In another matter, County Clerk Ann Torpy announced there will be a public meeting at 6 p.m. on July 22 to discuss the initial county vote center plan. The meeting will be held in the Old Courtroom and will allow for public comments.
Torpy also received permission to purchase encoders for E poll books.
“The encoders attach to the iPad and program the vote cards specifically for each voter as they sign in so that way when the poll worker goes to the voting machine they place that vote card in the machine and it will pull up that specific voter’s ballot so they can go ahead and cast their votes. It’ll make it a lot easier, especially in larger vote centers that are a little busier,” Torpy explained.
County Auditor Michelle Puckett presented the 2022 county holiday calendar, which was adopted by commissioners. The calendar includes holidays as well as dates of commissioners’ meetings. The commissioners will continue to meet on Tuesdays during 2022 except for Nov. 8, which is election day. That week’s meeting will be held on Monday.
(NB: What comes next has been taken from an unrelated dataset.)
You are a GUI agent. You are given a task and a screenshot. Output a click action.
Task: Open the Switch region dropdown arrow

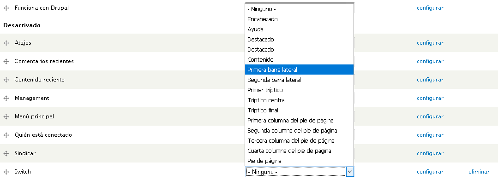pos(350,172)
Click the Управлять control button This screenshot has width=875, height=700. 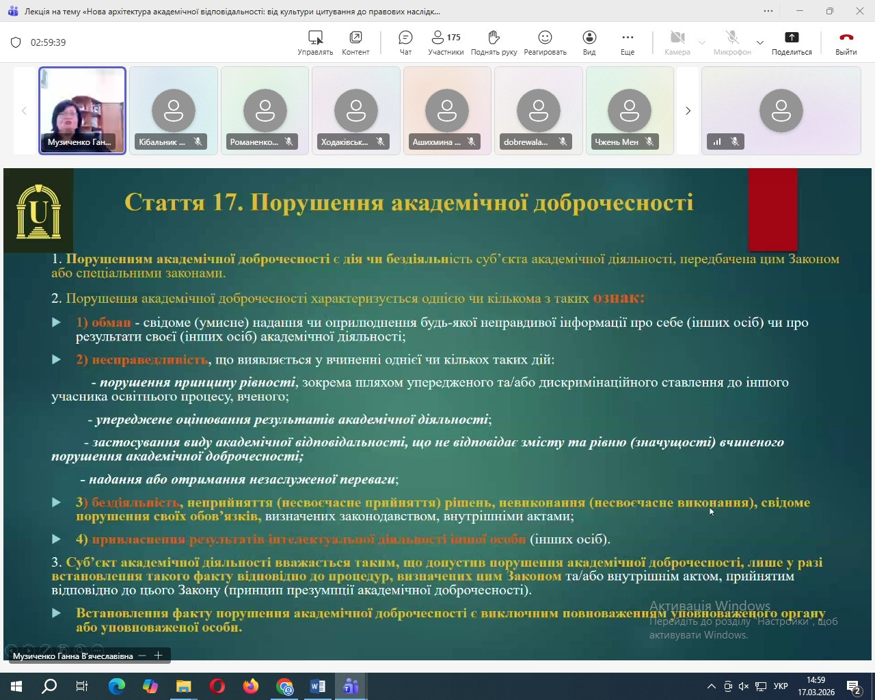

Local attorney Travis McConnell later inquired if Juneteenth is included in the 2022 county holidays. Puckett said the new federal holiday is not among the approved holidays. She explained that the holidays approved by commissioners are not a complete, all-inclusive list of federal holidays but rather some of the main ones the county has observed historically. She added that each county employee has two floating holidays that may be used at their discretion.
Commissioners also approved an electronic meetings policy resolution. County Attorney Ed Ormsby said Indiana law provides that 50 percent of meetings can be missed in person and can instead be done virtually; however, commissioners previously expressed concern over that figure and instead agreed to a 35 percent limit.
In other matters:
- Warsaw resident Joe Harris was honored as Veteran of the Month.
- Emergency Management Agency Director Ed Rock was given approval to apply for a $15,000 hazardous materials training grant.
- County Administrator Marsha McSherry was given the OK to proceed with applying for an Indiana Healthy Workplaces grant.
- McSherry also received approval to seek out a request for proposal regarding configuration of the county justice building parking lot.
- The next regular commissioners’ meeting will be 9 a.m. July 20.